*REQUIREMENTS*
In the legal excerpt on religion and guardianship below, reproduce everything from "(2) Notwithstanding any" down to "Gazette, otherwise directs." word for word.

*EXCERPTED TEXT*
Explanation: The following persons are Hindus, Buddhists, Jainas or Sikhs by religion, as the case may be:-
(i) any child, legitimate or illegitimate, both of whose parents
are Hindus, Buddhists, Jainas or Sikhs by religion;
(ii)
any child,
legitimate, or illegitimate, one of whose parents is a Hindu, Buddhist, Jaina
or Sikh religion and who is brought up
as a member of the tribe, community, group or family to which such parent belongs or belonged ; and
(iii)
any
persons who is a convert or re-convert to the Hindu, Buddhists, Jaina or Sikh
religion.
(2) Notwithstanding any thing contained in sub section (1), nothing
contained in this Act shall apply to the members of any Scheduled Tribe within
the meaning of clause (25) of article 366 of Constitution unless the Central Government, by notification in the
Official Gazette, otherwise directs.
(3) The expression ‘ Hindu’ in any portion of this Act shall be construed as if it included a person who,
though not a Hindu by religion, is nevertheless, a person to whom this Act
applies by virtue of the provisions contained in this section.
In this Act-
(a) ‘minor’ means a
person who has not completed the age of eighteen years
(b) ‘guardian’ means a person having the care of the person of a
minor or of his property, or of both his person and property and includes-
(i) a natural guardian,
(ii) a guardian appointed by the will of the minor's father or
mother,
(iii) a guardian appointed or declared by a court, and
(iv) a person empowered to
act as such by or under any enactment relating to any Court of Wards;
(c) “natural
guardians” means any of the guardian
mentioned in section 6.

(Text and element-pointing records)
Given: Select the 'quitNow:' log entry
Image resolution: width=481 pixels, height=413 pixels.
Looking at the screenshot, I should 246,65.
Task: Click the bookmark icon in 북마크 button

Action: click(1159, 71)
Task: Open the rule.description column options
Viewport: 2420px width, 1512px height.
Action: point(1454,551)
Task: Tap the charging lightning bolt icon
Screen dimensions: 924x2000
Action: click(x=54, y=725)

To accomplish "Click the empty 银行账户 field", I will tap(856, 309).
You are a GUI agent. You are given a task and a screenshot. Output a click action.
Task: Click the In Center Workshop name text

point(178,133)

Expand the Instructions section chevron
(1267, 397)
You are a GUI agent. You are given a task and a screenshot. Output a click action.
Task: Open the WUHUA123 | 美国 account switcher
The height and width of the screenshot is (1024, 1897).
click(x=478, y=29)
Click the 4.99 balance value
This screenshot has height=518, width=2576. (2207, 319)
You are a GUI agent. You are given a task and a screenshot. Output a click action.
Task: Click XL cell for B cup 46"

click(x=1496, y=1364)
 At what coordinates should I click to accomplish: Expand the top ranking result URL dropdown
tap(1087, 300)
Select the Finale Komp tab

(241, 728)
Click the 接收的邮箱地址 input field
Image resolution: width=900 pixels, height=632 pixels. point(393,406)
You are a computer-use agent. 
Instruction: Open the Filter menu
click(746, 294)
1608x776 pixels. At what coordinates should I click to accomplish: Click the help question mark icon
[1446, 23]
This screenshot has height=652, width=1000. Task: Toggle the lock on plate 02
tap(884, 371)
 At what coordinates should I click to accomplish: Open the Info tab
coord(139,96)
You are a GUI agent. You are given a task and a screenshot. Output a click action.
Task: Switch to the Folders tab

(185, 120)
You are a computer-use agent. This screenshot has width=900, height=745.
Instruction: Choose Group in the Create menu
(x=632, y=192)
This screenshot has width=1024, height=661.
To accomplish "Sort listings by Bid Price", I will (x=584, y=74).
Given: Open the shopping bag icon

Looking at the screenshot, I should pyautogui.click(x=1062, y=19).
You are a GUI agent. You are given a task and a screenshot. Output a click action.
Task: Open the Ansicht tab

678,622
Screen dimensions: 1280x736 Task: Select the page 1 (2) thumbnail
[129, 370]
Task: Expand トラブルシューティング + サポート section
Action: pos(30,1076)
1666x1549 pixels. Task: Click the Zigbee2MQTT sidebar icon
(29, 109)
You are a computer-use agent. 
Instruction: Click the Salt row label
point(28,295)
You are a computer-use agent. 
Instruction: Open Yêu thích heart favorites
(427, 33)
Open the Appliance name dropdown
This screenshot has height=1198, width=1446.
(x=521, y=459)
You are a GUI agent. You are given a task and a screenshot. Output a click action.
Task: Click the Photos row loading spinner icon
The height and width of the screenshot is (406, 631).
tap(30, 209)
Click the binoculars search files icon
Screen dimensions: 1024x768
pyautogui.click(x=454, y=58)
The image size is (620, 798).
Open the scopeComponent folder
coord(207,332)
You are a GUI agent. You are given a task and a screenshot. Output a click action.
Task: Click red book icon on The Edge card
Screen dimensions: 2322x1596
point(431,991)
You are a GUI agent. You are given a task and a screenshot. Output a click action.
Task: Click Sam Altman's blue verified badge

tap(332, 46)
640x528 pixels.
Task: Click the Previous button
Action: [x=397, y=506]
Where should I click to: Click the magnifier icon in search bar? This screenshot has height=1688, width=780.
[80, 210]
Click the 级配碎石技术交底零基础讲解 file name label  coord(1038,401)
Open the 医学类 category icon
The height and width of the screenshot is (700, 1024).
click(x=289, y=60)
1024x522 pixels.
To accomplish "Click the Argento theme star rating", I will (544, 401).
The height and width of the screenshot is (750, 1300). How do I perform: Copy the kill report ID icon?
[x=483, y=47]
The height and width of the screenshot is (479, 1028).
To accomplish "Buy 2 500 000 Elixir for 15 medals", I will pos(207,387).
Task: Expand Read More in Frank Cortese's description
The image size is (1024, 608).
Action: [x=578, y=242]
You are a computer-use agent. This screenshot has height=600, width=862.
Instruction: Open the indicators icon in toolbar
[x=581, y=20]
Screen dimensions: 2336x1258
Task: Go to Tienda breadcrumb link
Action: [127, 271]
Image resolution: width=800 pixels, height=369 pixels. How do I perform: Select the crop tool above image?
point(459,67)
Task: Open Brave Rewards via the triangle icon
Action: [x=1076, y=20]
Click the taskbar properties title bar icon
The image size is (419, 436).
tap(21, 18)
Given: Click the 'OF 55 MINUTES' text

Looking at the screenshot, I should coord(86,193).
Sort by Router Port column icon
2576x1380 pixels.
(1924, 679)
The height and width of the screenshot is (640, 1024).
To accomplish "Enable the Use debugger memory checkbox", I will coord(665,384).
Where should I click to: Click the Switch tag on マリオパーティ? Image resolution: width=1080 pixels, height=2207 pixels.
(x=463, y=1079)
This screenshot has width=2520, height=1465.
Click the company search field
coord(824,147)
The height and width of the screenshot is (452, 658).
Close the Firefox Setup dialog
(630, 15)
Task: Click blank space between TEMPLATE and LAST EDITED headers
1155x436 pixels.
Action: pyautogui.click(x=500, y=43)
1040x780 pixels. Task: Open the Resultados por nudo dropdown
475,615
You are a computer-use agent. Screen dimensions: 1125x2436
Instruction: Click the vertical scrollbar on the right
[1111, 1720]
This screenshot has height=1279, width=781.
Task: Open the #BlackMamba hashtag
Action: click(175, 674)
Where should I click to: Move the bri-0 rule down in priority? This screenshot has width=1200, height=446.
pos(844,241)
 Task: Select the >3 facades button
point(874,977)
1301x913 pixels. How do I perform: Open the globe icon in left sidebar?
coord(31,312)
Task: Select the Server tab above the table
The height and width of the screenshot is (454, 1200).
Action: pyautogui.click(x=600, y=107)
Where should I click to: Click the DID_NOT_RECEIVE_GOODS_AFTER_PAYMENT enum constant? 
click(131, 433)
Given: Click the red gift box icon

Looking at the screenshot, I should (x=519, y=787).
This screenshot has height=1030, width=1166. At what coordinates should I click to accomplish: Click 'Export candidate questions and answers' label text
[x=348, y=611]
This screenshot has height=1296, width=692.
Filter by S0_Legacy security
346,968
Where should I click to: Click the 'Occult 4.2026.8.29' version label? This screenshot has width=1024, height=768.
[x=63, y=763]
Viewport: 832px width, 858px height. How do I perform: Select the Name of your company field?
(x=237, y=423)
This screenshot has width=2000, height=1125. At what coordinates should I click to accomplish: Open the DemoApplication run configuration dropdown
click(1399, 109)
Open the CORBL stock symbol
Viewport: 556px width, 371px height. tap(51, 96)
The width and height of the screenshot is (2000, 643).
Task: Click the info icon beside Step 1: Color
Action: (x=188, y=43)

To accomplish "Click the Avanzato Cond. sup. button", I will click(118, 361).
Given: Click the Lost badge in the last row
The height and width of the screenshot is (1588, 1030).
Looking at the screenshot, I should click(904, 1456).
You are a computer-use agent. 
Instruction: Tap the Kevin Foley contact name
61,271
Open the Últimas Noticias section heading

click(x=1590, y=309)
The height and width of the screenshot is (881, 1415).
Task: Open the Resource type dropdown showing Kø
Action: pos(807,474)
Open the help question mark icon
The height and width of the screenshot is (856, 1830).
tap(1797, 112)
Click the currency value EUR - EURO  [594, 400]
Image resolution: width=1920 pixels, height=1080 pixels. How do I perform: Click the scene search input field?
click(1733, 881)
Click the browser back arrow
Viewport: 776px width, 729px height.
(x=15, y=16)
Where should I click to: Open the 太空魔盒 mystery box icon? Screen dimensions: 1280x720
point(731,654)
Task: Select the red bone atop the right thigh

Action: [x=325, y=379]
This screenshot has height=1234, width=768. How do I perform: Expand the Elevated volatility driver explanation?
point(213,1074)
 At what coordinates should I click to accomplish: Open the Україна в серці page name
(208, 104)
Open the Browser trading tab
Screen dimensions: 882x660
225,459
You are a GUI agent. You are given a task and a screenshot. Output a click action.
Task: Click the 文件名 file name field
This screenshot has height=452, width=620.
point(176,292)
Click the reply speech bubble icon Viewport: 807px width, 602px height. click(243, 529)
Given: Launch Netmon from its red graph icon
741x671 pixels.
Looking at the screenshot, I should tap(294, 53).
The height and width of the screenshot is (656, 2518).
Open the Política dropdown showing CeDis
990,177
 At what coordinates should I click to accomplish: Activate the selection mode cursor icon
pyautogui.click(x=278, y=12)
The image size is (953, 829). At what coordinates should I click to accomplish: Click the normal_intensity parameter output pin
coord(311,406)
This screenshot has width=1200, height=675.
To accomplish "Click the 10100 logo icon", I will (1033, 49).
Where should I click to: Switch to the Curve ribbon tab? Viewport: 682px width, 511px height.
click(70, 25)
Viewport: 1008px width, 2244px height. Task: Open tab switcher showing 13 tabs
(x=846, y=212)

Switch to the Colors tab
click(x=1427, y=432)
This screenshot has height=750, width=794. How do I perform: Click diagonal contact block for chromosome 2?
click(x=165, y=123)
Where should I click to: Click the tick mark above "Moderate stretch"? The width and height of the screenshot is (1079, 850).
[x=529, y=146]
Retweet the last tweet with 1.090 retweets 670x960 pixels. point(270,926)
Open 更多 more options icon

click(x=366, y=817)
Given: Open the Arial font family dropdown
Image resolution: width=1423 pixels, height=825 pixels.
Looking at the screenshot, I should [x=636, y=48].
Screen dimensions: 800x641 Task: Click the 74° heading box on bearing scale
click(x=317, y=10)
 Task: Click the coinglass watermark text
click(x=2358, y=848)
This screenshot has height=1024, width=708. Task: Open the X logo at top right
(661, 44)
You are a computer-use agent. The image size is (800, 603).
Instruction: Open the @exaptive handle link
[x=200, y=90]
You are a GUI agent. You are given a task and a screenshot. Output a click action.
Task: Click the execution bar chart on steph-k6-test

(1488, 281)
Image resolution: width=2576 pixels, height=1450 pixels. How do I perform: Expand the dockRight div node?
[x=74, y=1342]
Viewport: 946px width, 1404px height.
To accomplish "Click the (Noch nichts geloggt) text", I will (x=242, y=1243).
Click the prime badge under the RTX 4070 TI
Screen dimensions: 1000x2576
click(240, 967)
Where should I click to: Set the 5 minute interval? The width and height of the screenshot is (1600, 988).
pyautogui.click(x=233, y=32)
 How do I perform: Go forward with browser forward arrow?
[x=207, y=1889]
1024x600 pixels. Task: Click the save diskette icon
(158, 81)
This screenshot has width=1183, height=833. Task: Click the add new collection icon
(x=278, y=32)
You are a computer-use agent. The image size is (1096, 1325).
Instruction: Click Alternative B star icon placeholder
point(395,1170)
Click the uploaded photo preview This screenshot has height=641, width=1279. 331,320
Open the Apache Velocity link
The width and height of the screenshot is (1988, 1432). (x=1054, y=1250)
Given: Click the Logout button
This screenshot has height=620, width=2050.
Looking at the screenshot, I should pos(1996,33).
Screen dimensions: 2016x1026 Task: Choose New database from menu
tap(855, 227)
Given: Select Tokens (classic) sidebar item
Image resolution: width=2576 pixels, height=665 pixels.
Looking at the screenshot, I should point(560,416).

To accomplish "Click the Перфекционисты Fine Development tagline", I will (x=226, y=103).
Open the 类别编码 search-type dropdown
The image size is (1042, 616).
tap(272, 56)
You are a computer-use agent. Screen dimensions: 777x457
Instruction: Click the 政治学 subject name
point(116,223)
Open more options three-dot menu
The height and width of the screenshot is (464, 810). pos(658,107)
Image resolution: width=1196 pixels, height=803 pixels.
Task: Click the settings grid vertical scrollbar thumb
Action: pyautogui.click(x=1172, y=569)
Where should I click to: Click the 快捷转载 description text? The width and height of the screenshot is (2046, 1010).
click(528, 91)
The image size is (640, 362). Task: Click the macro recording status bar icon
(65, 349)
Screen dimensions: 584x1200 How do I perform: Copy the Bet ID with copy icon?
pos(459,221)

*CORRECT ANSWER*
(2) Notwithstanding any thing contained in sub section (1), nothing
contained in this Act shall apply to the members of any Scheduled Tribe within
the meaning of clause (25) of article 366 of Constitution unless the Central Government, by notification in the
Official Gazette, otherwise directs.